→ The data:

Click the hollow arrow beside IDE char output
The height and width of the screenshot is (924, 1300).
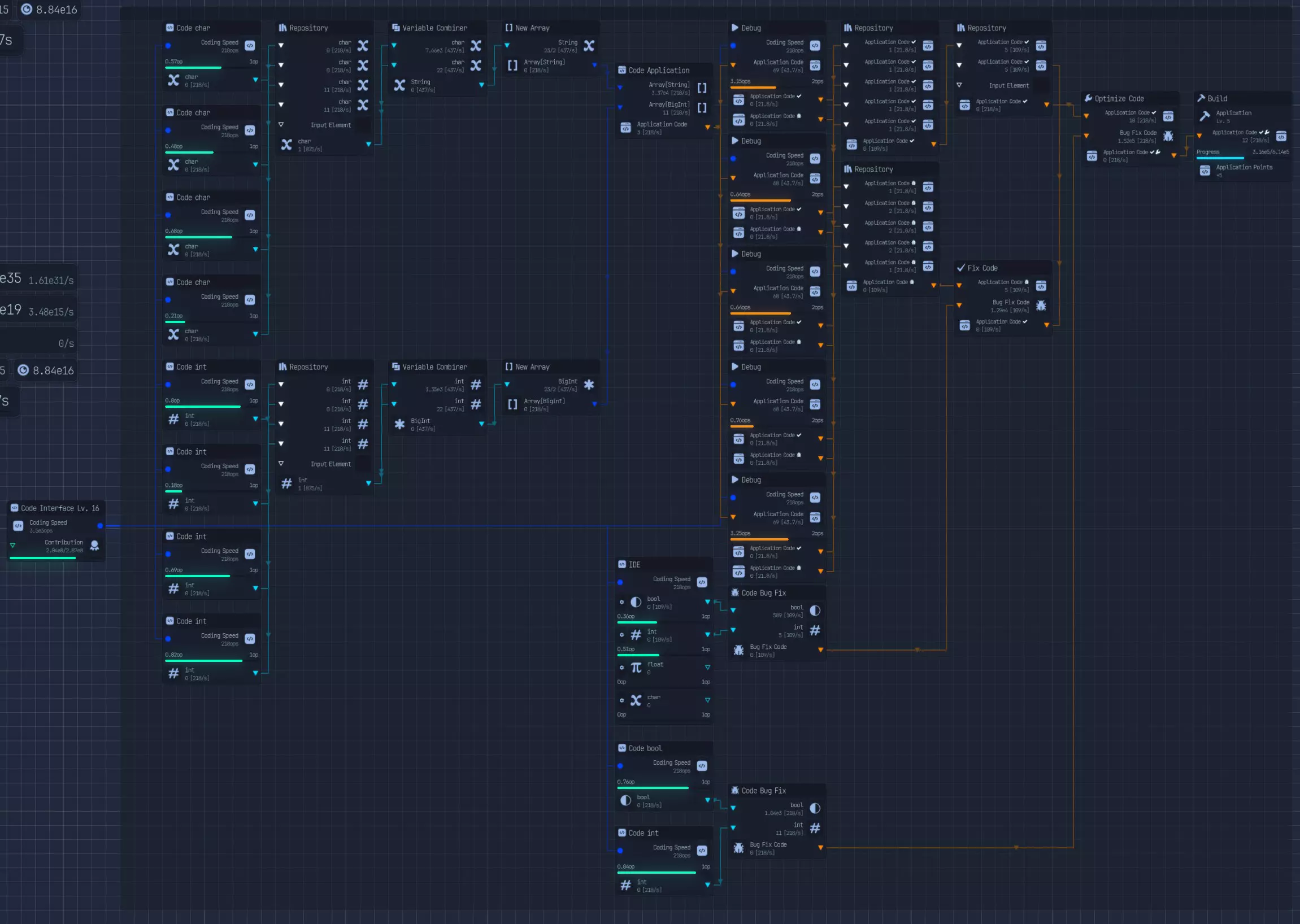(707, 700)
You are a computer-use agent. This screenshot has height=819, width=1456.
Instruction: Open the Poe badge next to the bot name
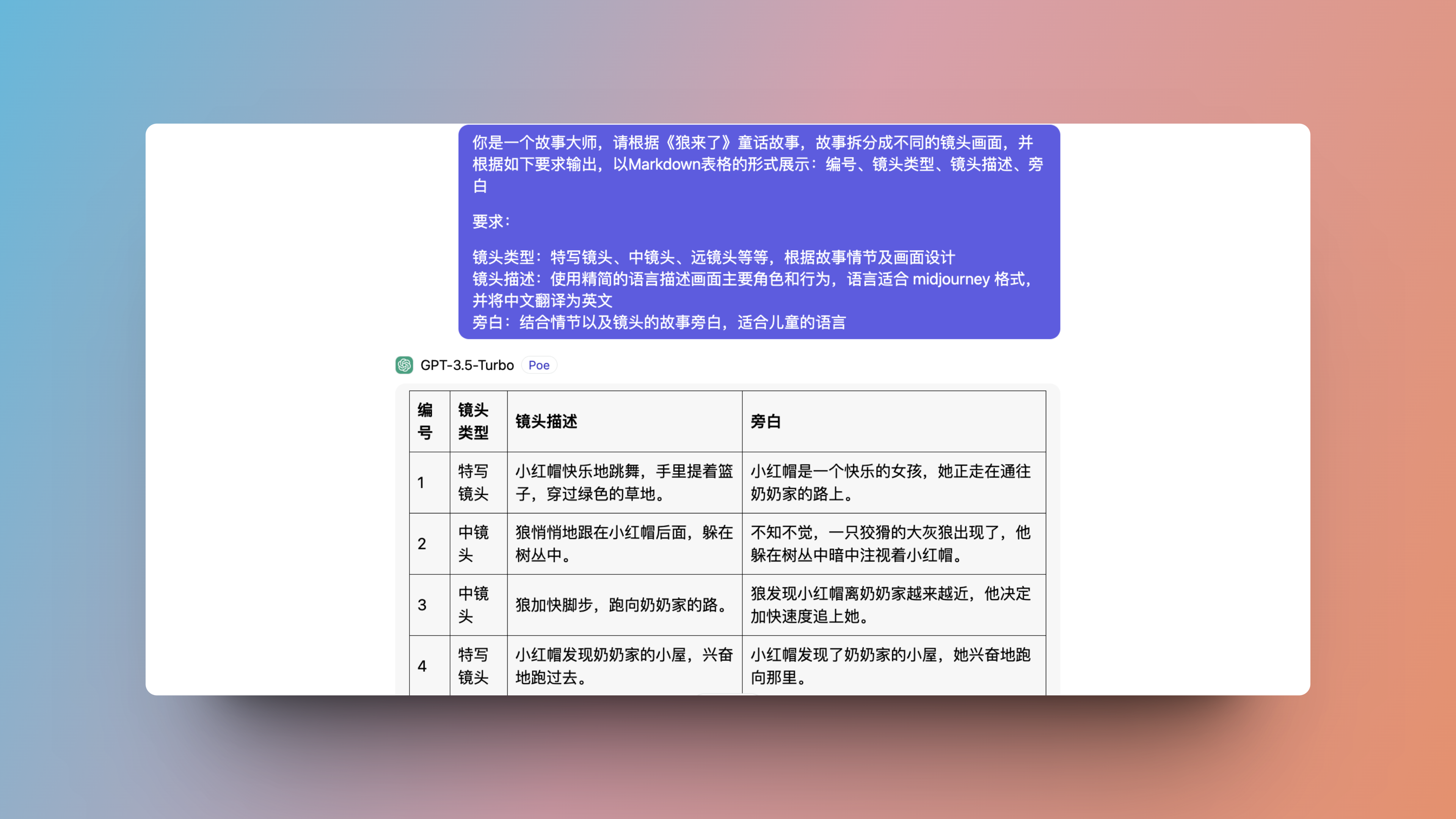(539, 365)
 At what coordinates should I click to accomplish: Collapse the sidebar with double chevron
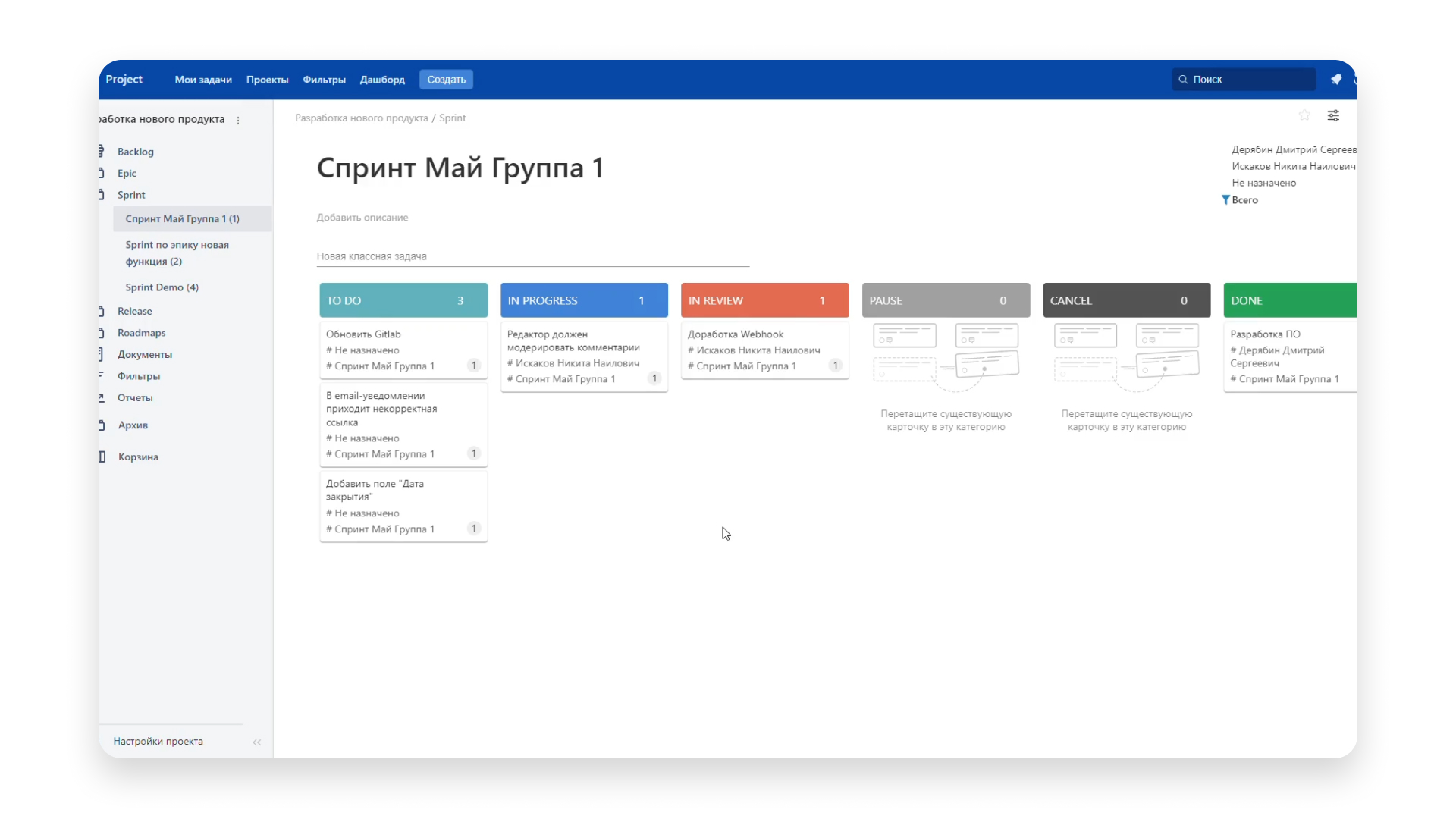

→ About this exercise:
Quote the entries above word for word. Leave the images out.

→ Problem solution:
Click the hollow arrow beside IDE char output
The height and width of the screenshot is (924, 1300).
(707, 700)
You are a computer-use agent. This screenshot has height=819, width=1456.
Instruction: Open the Poe badge next to the bot name
(539, 365)
 At what coordinates should I click to accomplish: Collapse the sidebar with double chevron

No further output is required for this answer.